# Instructions:
**1)** Answer these about the hollandaise thread:
(a) What reason does the first poster give for using whole butter instead of clarified butter?
(b) According to the reply signed Jon, what kind of sauce does whole butter make?
(c) What two things does Jon add when making hollandaise?
**2)** From the hollandaise thread, write out the passage from "When I make" up to and including "seet peppery finish.", swapping "cayenne" for "paprika".

>> start Supplied text

# hollandaise problems



## cookinscool (Sep 29, 2002)

I made my first hollandaise last night. After i finished encorporating the butter, the sauce was only slightly warm so i put it back on the bain marie to heat up for serving. All was good until it broke suddenly. Did i heat it up too much? It also didn't taste very good when it was still together. I have never had hollandaise sauce so i had nothing to compare it to, maybe it is better on food. I read a recent thread about hollandaise and it helped, but i just want to know if I heated it too much.

Ron


----------



## cookinscool (Sep 29, 2002)

by the way, i also used whole butter rather than clarified. I read in a cook book that whole butter gives a richer flavor so thats why i used it.


----------



## miahoyhoy (Jul 23, 2002)

Whole butter makes a thinner sauce. This can cause one to add too much butter which make the sauce break easier.
When I make hollandaise or that style of sauce I use a little more lemon than most recipes call for and I hit it with a dash of cayenne for a seet peppery finish.

Good luck
Jon


----------



## cape chef (Jul 31, 2000)

Hi Ron,

First thing is don't worry to much about your first attempt not working perfect.Many of us have had similar things happen early in our careers.

>> end Supplied text
>> start Data block

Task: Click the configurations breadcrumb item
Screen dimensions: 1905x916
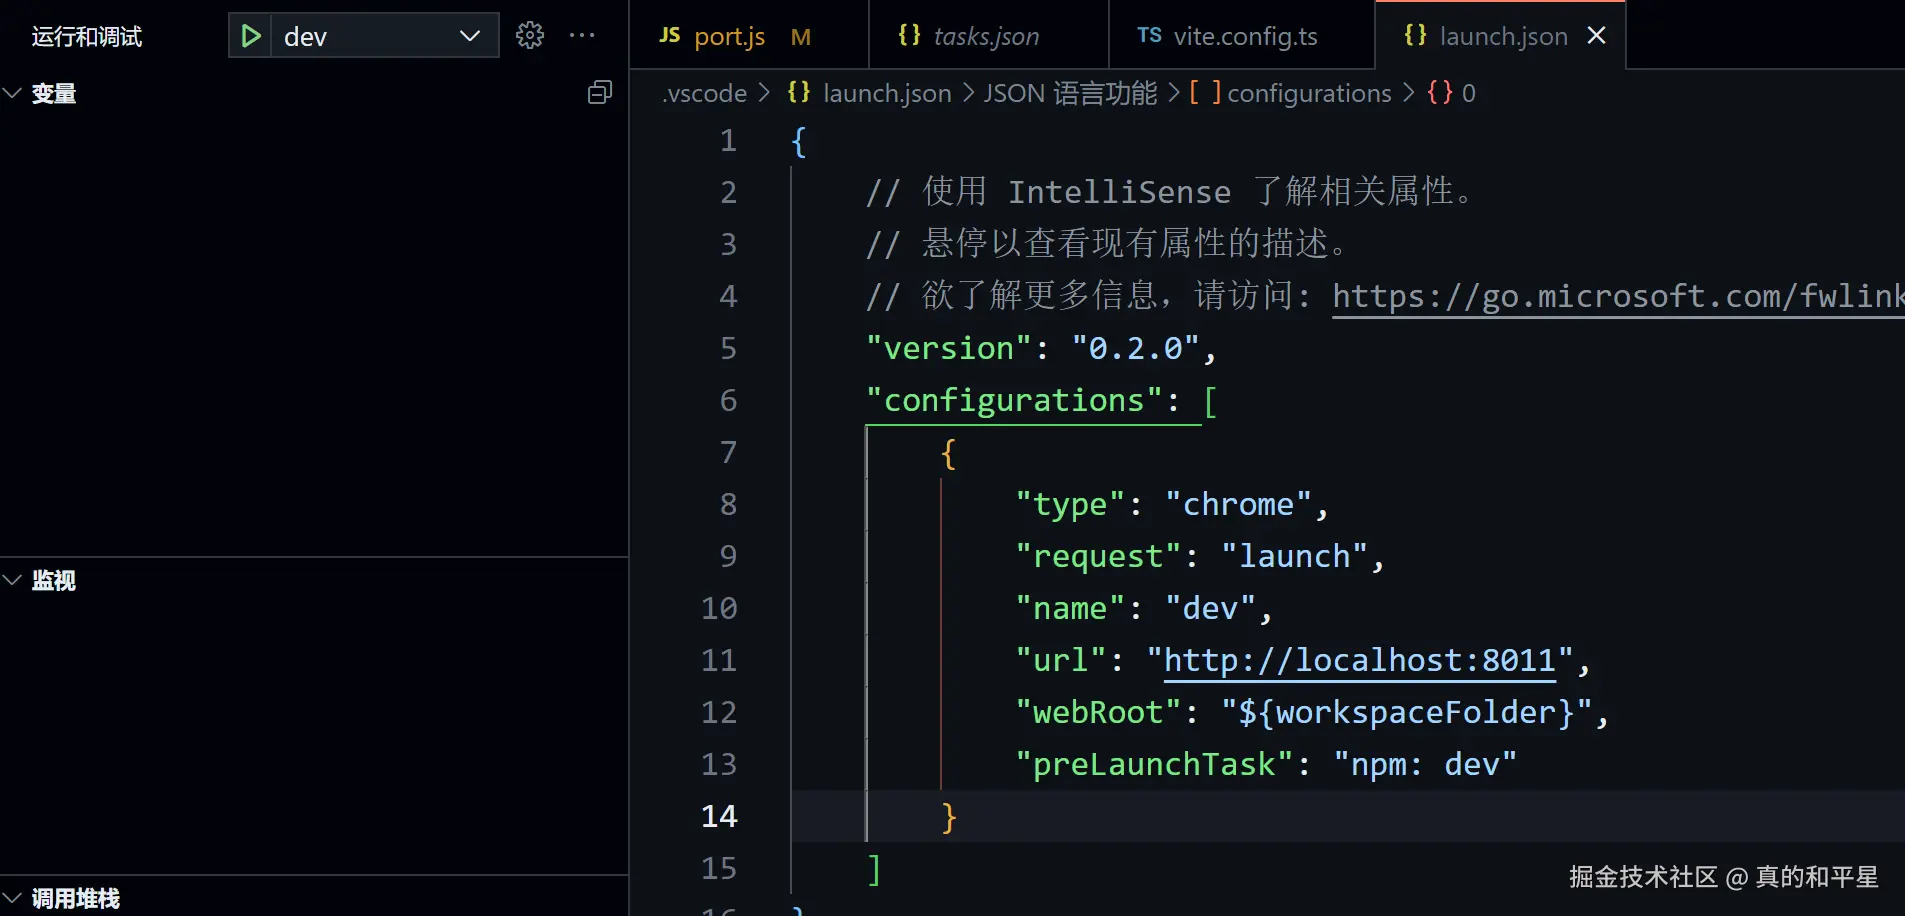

>> end Data block

# Answer list:
**1)**
(a) A cook book said that whole butter gives a richer flavor.
(b) A thinner sauce.
(c) A little more lemon than most recipes call for, and a dash of cayenne.

**2)**
When I make hollandaise or that style of sauce I use a little more lemon than most recipes call for and I hit it with a dash of paprika for a seet peppery finish.